» **INFORMATION GIVEN**:

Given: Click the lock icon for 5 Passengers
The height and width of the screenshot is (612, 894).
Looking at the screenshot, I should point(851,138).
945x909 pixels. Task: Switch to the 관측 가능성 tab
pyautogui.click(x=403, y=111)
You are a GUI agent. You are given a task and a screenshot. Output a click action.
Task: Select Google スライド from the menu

==

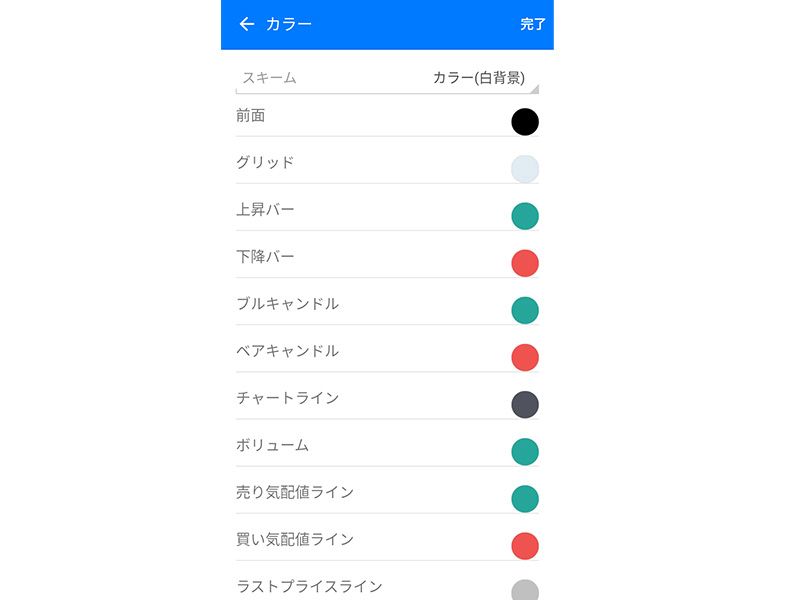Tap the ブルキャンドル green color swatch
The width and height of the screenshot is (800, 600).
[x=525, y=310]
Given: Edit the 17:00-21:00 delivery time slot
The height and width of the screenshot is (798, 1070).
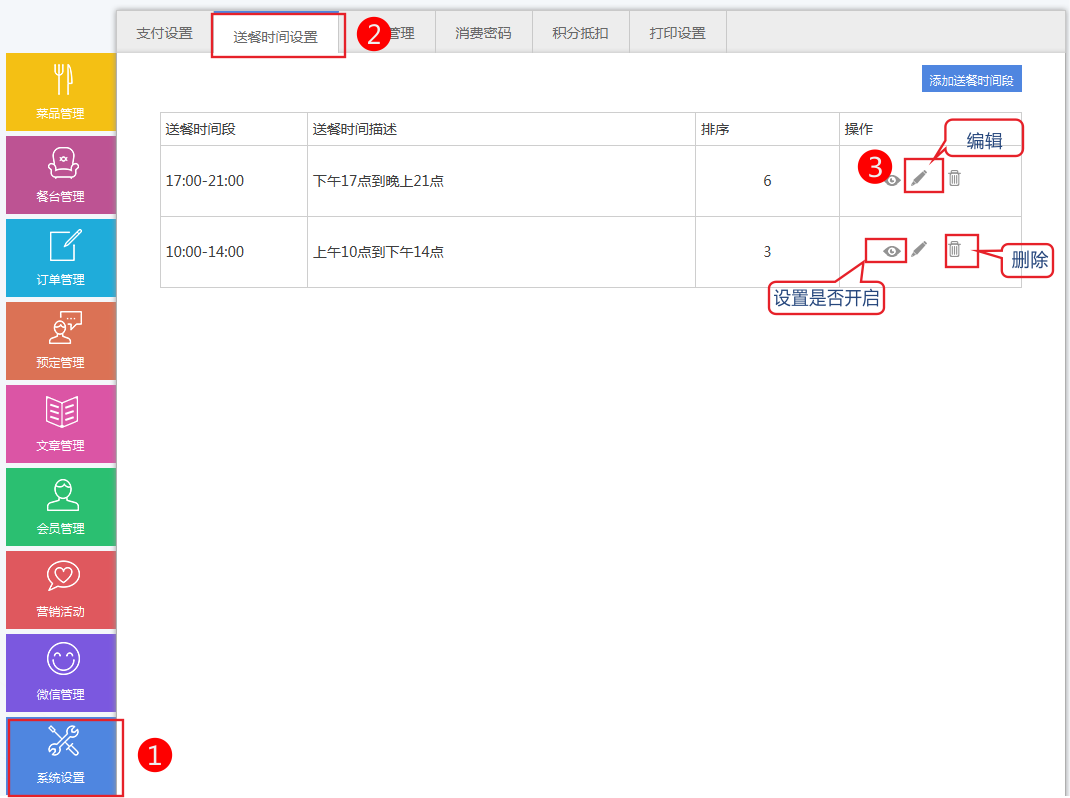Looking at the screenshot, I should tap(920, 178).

--

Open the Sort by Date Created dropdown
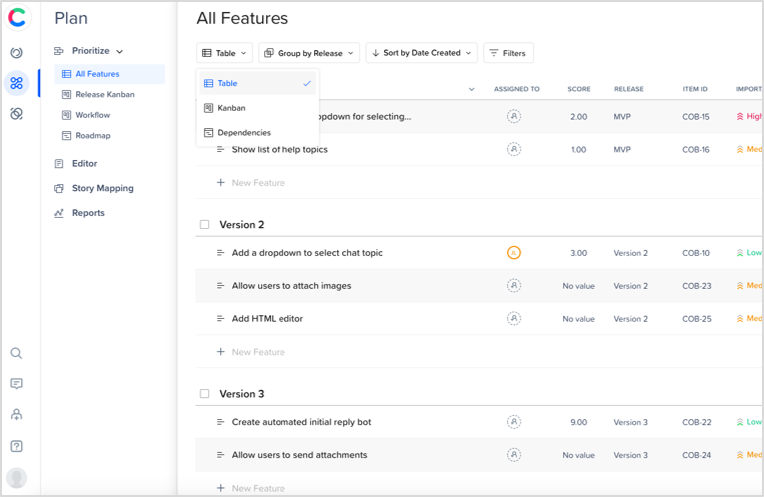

» **EXERCISE BRIEF**: Go back to the listing above. Copy word for word the lines from the one with "Given: Click the lock icon for 5 Passengers" through the one with "Task: Select Google スライド from the menu", and nothing more.

» **WRITTEN RESPONSE**:
Given: Click the lock icon for 5 Passengers
The height and width of the screenshot is (612, 894).
Looking at the screenshot, I should point(851,138).
945x909 pixels. Task: Switch to the 관측 가능성 tab
pyautogui.click(x=403, y=111)
You are a GUI agent. You are given a task and a screenshot. Output a click action.
Task: Select Google スライド from the menu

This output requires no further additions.